Pull out every line with the word "Task" from the entries below.

(Pixel coordinate grounding data)
*** Block opens ***
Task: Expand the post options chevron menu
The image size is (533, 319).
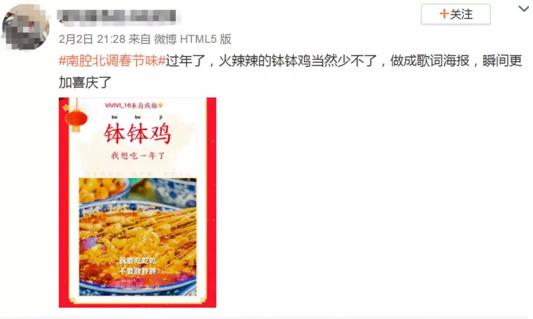Action: (524, 9)
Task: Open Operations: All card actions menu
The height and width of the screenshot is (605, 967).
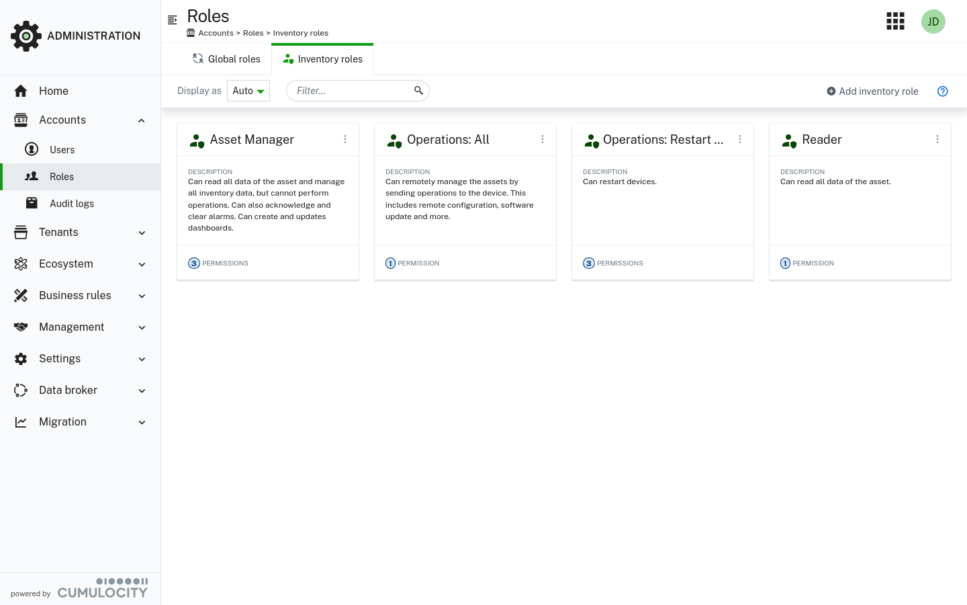Action: 543,139
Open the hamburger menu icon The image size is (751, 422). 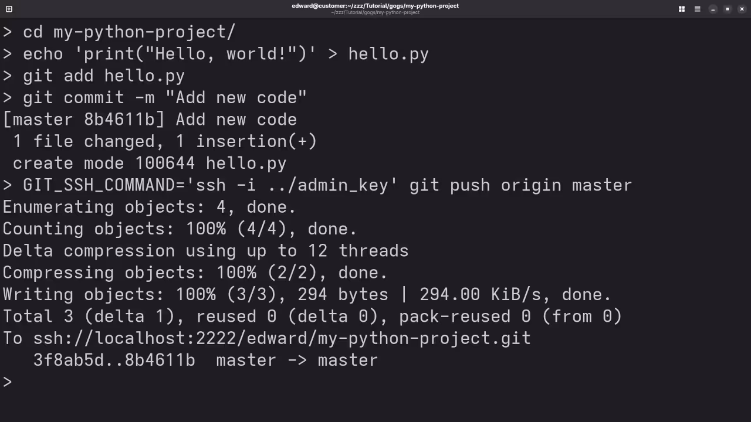pos(697,9)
*** Block closes ***
*EXERCISE SOLUTION:*
Task: Expand the post options chevron menu
Task: Open Operations: All card actions menu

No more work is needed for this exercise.